According to Marjorie Wallace, chief executive of Sane, the mental health charity, the expert committee is known to be keen to end the "culture of blame" created by public inquiries, which adds to the stigmatisation of the mentally ill. However, she said that inquiries offered the only chance to spot patterns in the failure of the mental health services. A survey conducted by Sane of 33 inquiries in 1997 and 1998 found that 94 per cent had identified failures of communication and 73 per cent had found a failure to keep proper records. In more than half of the inquiries, the family or carers of the individual were not warned or consulted about the risks. More than one in four of the cases (27 per cent) were judged to be "predictable or preventable".
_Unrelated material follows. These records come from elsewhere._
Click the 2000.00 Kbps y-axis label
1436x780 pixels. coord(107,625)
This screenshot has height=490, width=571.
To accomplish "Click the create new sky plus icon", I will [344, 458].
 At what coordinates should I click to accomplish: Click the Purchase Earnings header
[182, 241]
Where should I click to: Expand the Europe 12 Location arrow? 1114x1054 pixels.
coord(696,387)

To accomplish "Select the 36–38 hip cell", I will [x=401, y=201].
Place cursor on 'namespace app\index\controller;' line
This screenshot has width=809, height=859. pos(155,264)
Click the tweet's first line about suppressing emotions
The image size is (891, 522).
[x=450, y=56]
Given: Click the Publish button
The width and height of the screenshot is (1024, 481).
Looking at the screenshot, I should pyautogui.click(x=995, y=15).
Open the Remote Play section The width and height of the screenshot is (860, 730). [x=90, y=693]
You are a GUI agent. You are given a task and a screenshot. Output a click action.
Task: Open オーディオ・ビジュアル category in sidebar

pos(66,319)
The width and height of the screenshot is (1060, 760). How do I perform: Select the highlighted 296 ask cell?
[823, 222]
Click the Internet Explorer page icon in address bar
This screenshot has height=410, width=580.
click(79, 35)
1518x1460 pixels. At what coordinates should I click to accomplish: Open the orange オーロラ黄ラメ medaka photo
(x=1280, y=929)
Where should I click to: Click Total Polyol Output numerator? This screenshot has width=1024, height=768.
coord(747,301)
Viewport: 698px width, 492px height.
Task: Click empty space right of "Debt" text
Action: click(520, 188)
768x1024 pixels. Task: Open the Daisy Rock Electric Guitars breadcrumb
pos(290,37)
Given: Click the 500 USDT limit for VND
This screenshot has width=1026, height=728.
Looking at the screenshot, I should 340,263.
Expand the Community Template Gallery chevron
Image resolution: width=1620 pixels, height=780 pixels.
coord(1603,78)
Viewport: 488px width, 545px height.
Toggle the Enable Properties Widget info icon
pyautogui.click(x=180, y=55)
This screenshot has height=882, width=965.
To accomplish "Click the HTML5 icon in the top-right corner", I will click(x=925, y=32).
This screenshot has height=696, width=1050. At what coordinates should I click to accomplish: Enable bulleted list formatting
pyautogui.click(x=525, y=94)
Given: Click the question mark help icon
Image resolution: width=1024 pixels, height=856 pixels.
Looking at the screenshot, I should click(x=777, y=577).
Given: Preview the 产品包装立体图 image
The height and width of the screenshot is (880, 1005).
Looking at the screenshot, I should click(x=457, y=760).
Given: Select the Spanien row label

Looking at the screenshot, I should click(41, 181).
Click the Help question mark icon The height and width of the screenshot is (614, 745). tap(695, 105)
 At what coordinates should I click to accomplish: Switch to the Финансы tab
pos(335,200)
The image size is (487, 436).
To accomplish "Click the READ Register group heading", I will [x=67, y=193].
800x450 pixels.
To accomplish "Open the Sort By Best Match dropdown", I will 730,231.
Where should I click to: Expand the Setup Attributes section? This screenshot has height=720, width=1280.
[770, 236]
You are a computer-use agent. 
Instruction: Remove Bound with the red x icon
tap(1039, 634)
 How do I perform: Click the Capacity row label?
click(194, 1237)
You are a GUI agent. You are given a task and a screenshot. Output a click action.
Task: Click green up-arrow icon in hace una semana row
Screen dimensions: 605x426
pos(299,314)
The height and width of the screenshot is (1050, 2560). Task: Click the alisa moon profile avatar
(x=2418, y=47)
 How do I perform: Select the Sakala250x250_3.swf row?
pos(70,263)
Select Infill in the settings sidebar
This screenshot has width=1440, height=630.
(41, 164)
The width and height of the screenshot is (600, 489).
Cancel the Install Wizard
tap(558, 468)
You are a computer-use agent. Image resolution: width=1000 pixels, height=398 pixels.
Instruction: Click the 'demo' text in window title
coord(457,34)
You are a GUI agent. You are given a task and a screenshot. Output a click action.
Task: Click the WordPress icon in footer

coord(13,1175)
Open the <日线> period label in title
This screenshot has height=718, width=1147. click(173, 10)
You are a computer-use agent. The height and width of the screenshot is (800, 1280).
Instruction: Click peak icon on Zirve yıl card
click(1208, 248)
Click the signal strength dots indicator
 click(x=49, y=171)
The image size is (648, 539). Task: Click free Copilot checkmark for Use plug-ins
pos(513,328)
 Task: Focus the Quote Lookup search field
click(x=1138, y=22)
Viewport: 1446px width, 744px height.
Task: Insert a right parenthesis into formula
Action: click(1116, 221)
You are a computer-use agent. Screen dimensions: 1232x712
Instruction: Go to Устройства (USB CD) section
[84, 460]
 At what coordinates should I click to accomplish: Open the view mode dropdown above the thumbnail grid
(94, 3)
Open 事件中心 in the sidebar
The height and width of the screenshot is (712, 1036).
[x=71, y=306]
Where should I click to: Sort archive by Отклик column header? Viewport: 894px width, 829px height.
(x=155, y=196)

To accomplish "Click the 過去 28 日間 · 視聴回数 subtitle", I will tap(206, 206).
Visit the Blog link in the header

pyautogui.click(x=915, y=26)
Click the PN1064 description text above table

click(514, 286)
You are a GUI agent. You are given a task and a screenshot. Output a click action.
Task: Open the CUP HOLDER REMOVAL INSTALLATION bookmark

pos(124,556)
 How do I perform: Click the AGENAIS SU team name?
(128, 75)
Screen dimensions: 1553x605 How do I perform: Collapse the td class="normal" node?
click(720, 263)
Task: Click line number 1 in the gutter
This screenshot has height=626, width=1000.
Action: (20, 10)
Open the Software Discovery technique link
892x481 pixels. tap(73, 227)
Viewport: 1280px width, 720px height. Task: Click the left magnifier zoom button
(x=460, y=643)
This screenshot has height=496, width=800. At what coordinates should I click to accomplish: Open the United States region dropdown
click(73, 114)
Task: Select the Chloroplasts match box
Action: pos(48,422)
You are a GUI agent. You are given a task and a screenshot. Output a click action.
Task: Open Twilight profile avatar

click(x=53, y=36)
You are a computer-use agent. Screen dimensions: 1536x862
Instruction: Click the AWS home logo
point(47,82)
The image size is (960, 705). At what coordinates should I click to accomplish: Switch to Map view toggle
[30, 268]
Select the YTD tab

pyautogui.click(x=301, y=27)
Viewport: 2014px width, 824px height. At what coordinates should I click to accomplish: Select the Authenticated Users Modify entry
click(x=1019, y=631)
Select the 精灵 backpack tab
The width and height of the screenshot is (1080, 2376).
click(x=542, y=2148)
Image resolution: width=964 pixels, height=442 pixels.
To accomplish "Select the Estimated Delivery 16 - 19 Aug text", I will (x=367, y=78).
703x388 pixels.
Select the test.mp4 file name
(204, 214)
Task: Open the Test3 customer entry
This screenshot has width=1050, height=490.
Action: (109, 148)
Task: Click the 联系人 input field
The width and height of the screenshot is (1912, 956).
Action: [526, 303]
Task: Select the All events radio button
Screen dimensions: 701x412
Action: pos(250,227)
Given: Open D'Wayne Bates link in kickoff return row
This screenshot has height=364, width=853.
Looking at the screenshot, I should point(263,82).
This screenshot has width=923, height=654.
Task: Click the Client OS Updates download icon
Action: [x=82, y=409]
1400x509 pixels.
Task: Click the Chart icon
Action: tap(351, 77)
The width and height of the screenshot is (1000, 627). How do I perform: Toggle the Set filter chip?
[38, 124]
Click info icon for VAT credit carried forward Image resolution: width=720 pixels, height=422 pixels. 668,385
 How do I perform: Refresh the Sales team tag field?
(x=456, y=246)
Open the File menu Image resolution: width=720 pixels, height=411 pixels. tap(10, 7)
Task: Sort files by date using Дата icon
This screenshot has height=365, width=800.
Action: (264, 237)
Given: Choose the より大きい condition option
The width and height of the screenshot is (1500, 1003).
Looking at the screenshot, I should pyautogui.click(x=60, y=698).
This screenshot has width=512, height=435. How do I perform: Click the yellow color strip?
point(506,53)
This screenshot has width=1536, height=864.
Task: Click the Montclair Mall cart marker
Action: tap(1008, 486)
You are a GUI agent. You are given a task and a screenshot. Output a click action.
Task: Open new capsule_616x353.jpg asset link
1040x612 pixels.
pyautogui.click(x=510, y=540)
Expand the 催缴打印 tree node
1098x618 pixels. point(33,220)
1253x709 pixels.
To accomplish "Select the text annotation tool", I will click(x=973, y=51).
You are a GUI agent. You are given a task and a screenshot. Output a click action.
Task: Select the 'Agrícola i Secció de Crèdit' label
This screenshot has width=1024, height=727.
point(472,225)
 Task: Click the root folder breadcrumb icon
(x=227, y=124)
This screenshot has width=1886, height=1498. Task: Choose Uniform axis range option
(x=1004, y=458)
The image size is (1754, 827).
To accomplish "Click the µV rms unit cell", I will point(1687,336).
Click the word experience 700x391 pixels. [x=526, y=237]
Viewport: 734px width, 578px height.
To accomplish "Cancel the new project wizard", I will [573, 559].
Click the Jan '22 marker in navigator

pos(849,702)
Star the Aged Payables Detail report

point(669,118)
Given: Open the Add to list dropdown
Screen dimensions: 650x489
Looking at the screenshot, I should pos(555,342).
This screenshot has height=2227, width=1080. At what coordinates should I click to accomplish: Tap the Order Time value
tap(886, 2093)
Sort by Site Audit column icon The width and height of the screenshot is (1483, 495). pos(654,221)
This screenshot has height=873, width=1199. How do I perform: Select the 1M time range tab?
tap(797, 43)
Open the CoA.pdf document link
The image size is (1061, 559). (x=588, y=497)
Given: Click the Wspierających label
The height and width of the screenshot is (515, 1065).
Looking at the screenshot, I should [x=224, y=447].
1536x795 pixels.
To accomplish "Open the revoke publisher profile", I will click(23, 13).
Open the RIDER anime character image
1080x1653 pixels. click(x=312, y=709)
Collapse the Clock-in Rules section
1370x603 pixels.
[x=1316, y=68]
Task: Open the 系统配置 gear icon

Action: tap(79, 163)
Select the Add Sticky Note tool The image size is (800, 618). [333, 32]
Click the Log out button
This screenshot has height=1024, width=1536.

Ms Wallace said: "We don't want to add to the stigma but we believe you can't make progress if you do away with public inquiries. It is like throwing away the black box after a plane crash. Critics say `why frighten everybody when most people travel safely and only a few planes fall out of the sky?' We say there may be an underlying design fault and an inquiry is the only way of revealing everything that led up to a tragedy."
Mr Howlett said: "Unless there are independent inquiries it will become harder for families of the bereaved to find out exactly what went wrong."
The Government is proposing to replace public inquiries with two main levels of investigation. Lesser incidents, including serious assault and injuries to staff, service users or individuals, would be investigated by hospital managers.Most killings, as well as suicides and sudden deaths of patients, would be dealt with by new area committees made up of representatives from hospitals, social services and other agencies that provide health or social services.
In a recent article in the Journal of Mental Health Law, Anselm Eldergill, a Mental Health Act commissioner, predicted that the Department of Health would try to do away with fully independent inquiries. He drew attention to the parallel between mental health area committees andchild protection committees, which have recently come under criticism.
The Department of Health said yesterday that it did not wish to comment except to say: "We will look at the report with interest, when we receive it."